Feature
FROM EDN EUROPE: FPGA-based configurable computing delivers on its promises
In real-world applications, FPGAs are starting to demonstrate immense tangible advantages over traditional high-performance computing solutions - advantages that include increases in processing performance and system flexibility, together with reduced size, weight and power consumption.
By Malachy Devlin, Nallatech -- EDN Europe, 7/7/2005
Proponents of using FPGAs in high-performance embedded applications have for some time considered them to be the technology of the future. Sceptics have a standard jibe in response. As these claims have often been made, they say, and have never been delivered on, "It's the technology of tomorrow - always has been, always will be." But recent developments have focused this debate firmly in the present.
The key factor behind this breakthrough is simply the growth in capacity of FPGAs. In 1993, devices with 256 logic slices and 128 usable I/Os represented the leading edge of field programmable chips. Five years later, FPGAs offered not only 12000 logic slices and 512 I/Os, but also carried 128 kbits of dedicated RAM blocks. Today's largest programmable device has 89000 logic slices, 960 user I/Os, two orders of magnitude more block memory capacity, and a host of additional features. This makes a substantial impact on the way FPGAs can be used.
Early FPGAs were limited to bit operations and small integer arithmetic. They proved effective for 1-D pipelined data paths and for repetitive and data-intensive processing of basic functions. Next-generation devices with block RAM extended capability into the 2-D realm and proved successful in niche applications such as image processing and digital signal processing. Today's chips offer massively increased potential due to their ability to host complex floating point, 32 and 64-bit processing capability.
On-chip microprocessorsWhere early FPGA developers were limited to state machines for control and simple programmable logic computing functions, today's FPGA applications can host multiple microprocessors on-chip. They can run software on hard-coded processor blocks, or alternatively implement hundreds of soft custom mPs on a single chip. This adds an enormous degree of flexibility and offers risk reduction for the system engineer. Previously, dedicated processors were placed on PCBs. If these "ran out of steam", the fix involved adding or upgrading physical hardware. Once a design is committed to production, or deployed in the field, this can be expensive. With programmable logic, the designer can add processors where they are most advantageous, using the appropriate size of processor. For example, it may be better to deploy four 8-bit μPs rather than a single multitasking 32-bit μP.
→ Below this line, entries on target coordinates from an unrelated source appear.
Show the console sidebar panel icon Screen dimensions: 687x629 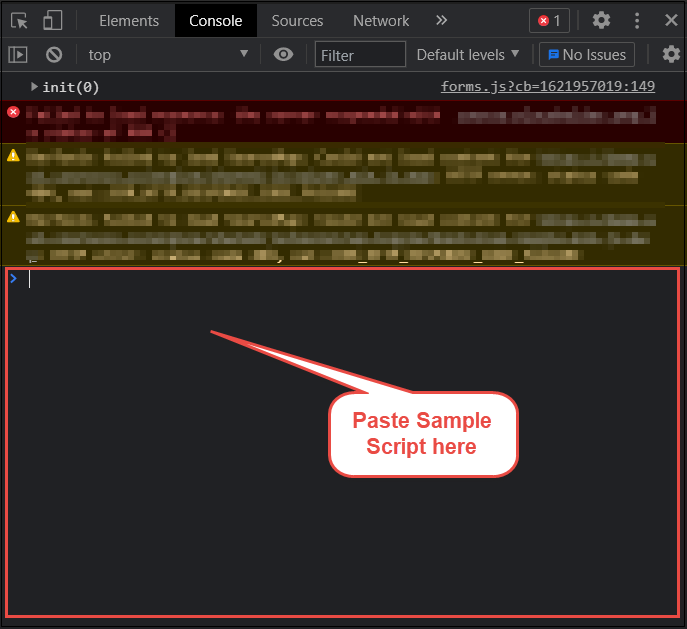[18, 55]
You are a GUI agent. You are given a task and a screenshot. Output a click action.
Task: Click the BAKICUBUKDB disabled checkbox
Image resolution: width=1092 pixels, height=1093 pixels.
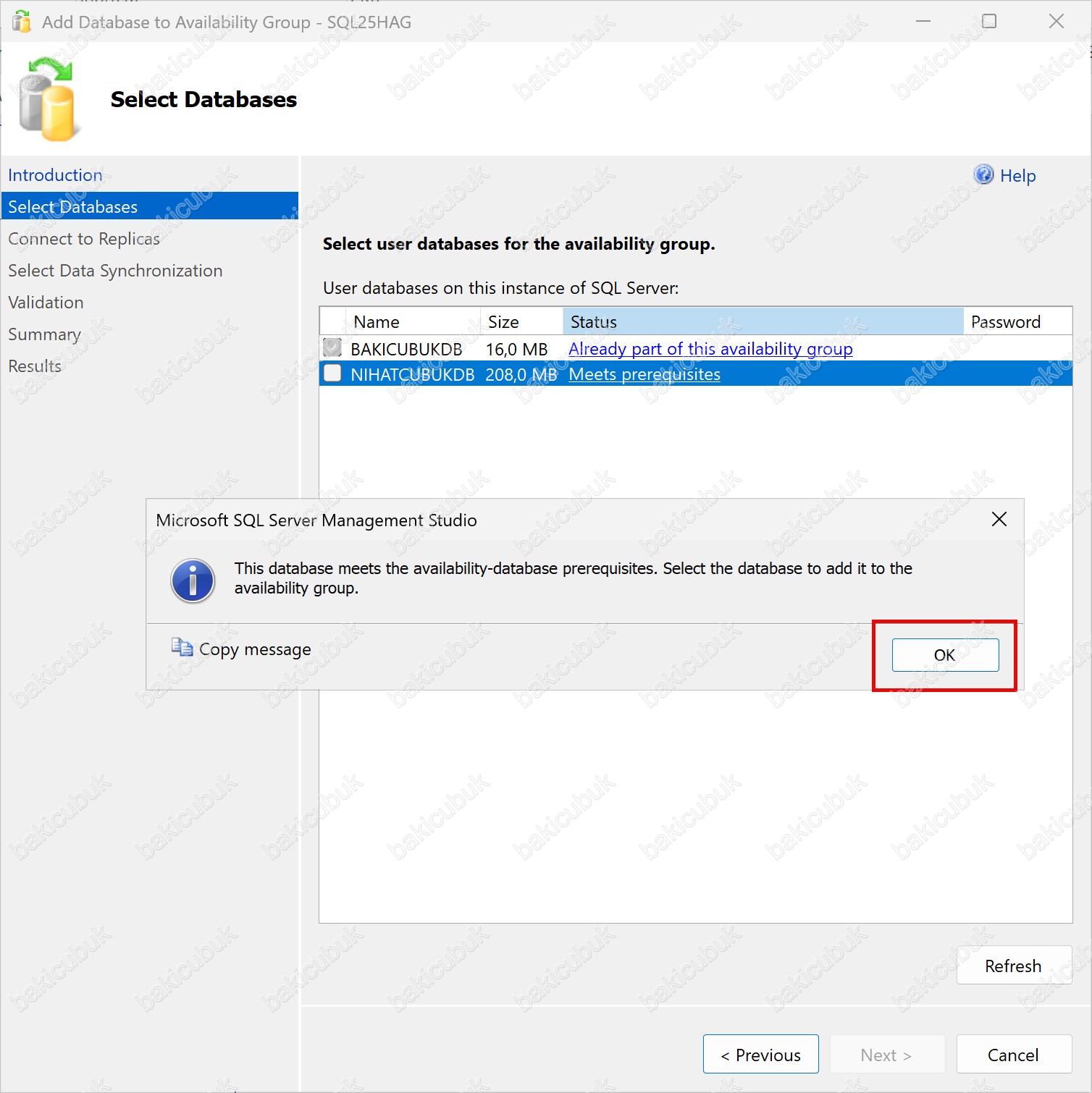click(x=332, y=348)
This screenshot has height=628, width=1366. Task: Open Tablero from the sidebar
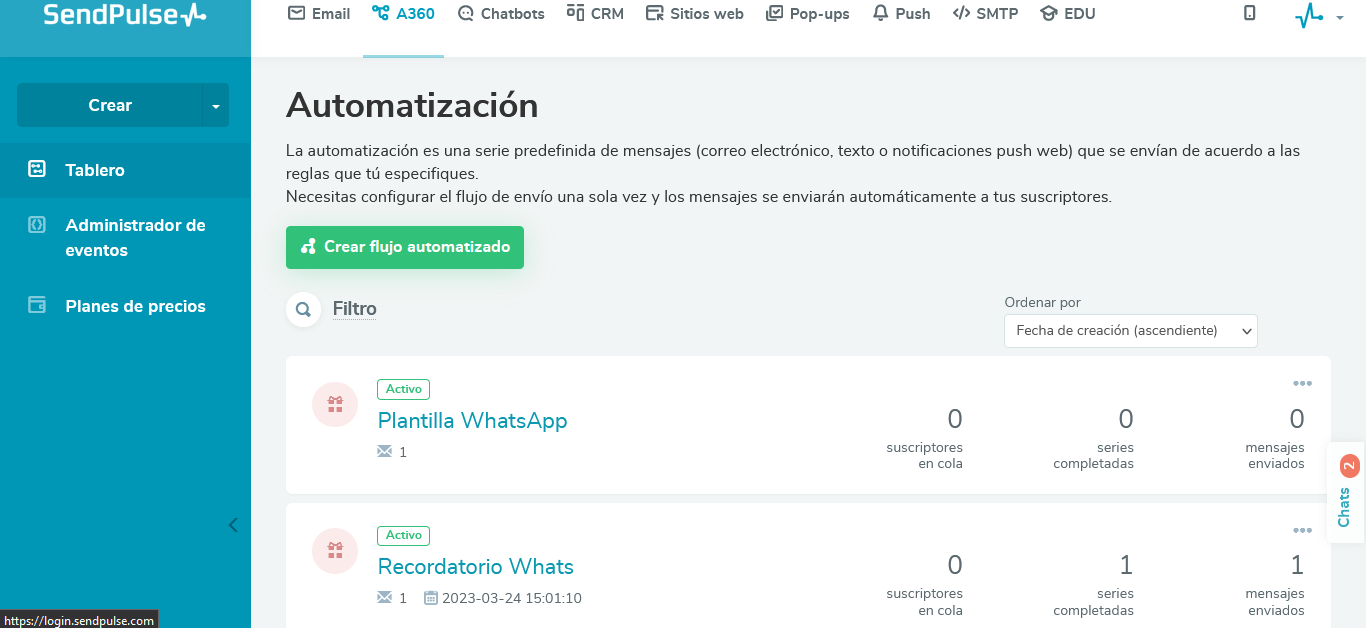coord(95,169)
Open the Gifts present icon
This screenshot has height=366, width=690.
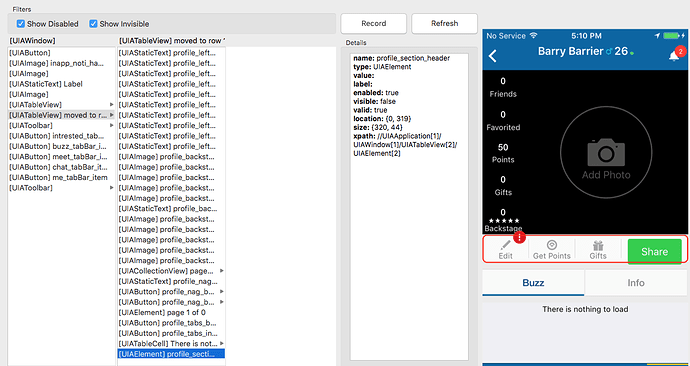598,245
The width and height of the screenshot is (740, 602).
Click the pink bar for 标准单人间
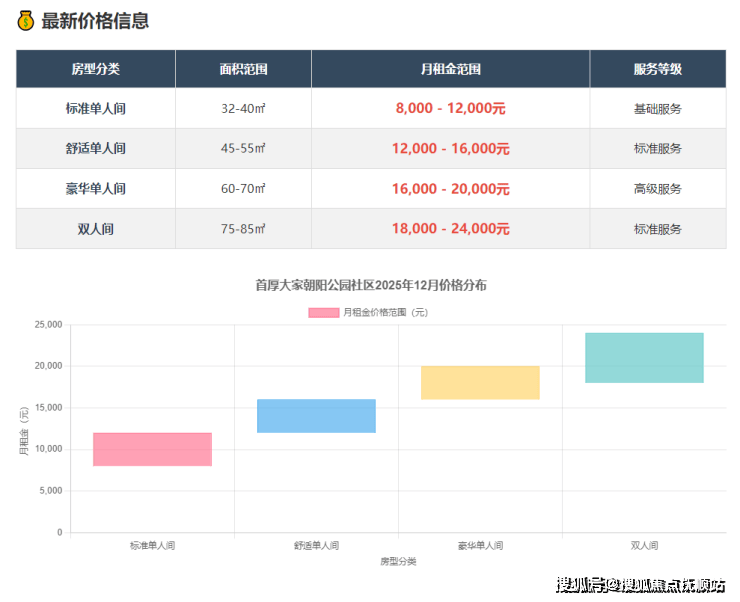pyautogui.click(x=152, y=449)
Embedded communications adds a whole extra dimension to the FPGA's capability. Real-time high-performance systems succeed or fail by striking the balance between their I/O structure and their computational capability. This balance serves to ensure that the architecture can move data efficiently at high speed while at the same time having a suitable computational engine that can process that data, at just the speed required. Using FPGAs to eliminate complex interfaces, bridges or protocols to access external I/O can have a huge impact on system performance. Today's FPGAs enable the creation of direct interfaces to external devices, ensuring the streamlined transfer of data. Moreover, FPGAs today can handle and process multiple data streams that each exceed 1GB/sec.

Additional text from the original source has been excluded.